Tucumán was the most populous city in the north, with about two hundred thousand people. It sat on a plain in front of some spectacular mountains called the Sierra del Aconquija. There were lots of colonial-style buildings, a couple of nice parks, a government palace, a cathedral, and a statue of liberty. But New York it wasn’t. There was a prevailing smell of horse shit in the air of Tucumán. Tucumán wasn’t a one-horse town so much as a horseshit town. Even the soap in my hotel bathroom seemed to smell of it.
Pedro Geller worked at Capri’s technical office in El Cadillal, a small town about twenty miles outside Tucumán, but we met up in the city at the company’s main office on Río Portero. Given the nature of my mission, we didn’t stay there for very long. I asked him to let me take him to the best restaurant he could think of, and so we went to the Plaza Hotel, close to the cathedral. I made a mental note to stay there instead of the Coventry if ever I was unlucky enough to come to Tucumán again.
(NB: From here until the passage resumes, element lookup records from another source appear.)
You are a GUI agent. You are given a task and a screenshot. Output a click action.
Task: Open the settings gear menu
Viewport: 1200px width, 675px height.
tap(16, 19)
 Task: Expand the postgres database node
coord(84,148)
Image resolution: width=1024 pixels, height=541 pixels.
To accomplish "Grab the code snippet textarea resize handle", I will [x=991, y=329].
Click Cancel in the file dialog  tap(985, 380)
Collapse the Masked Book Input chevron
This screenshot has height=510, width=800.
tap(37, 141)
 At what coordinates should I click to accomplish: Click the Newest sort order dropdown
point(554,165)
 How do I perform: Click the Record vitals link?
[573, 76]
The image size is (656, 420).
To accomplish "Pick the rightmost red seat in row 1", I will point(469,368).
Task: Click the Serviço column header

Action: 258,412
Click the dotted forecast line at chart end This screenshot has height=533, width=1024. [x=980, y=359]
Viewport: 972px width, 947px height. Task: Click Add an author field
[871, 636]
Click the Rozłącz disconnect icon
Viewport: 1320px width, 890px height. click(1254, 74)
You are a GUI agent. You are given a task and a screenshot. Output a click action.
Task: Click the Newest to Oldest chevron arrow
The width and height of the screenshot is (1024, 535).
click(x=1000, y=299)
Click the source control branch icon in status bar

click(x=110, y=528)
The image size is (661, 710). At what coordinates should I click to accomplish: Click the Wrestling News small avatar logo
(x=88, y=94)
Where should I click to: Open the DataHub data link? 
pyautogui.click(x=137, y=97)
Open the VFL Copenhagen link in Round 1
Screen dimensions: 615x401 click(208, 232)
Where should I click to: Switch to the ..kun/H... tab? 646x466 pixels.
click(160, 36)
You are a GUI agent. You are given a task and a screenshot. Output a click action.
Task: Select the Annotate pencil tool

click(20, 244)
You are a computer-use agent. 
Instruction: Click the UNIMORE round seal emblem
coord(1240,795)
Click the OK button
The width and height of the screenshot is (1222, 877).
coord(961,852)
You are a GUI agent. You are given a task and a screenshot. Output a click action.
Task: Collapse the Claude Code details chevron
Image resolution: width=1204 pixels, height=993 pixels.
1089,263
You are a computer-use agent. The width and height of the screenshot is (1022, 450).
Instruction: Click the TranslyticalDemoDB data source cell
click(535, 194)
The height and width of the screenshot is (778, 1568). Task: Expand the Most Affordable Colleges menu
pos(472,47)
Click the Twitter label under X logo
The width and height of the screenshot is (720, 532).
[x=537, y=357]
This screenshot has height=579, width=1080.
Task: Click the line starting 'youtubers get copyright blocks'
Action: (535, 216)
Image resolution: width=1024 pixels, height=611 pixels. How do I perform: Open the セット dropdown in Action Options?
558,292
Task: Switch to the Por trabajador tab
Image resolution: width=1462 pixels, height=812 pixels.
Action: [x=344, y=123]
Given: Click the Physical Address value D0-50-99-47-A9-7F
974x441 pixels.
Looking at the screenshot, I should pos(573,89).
Geller, whom I knew better as Herbert Kuhlmann, was twenty-six years old and had been a captain with an SS-Panzer division. During the battle for France, in 1944, his unit had executed thirty-six captured Canadians. Geller’s commanding officer was now serving a life sentence in a Canadian jail and, fearing an arrest and a similar sentence, Geller had wisely fled to South America. He looked tanned and fit and seemed to be enjoying his new life.
“Actually, the work is rather interesting,” he explained over a glass of German beer. “The Dulce River runs for about three hundred miles through Córdoba Province and we’re building a dam on it. The Los Quiroga dam. It’ll be quite a sight when it’s finished, Bernie. Three hundred meters long, fifty meters high, with thirty-two floodgates. Of course, it’s not exactly popular with everyone. These things rarely are. A lot of local farms and villages will disappear forever under millions of gallons of flood water. But the dam is going to provide water and hydroelectric power for the whole province.”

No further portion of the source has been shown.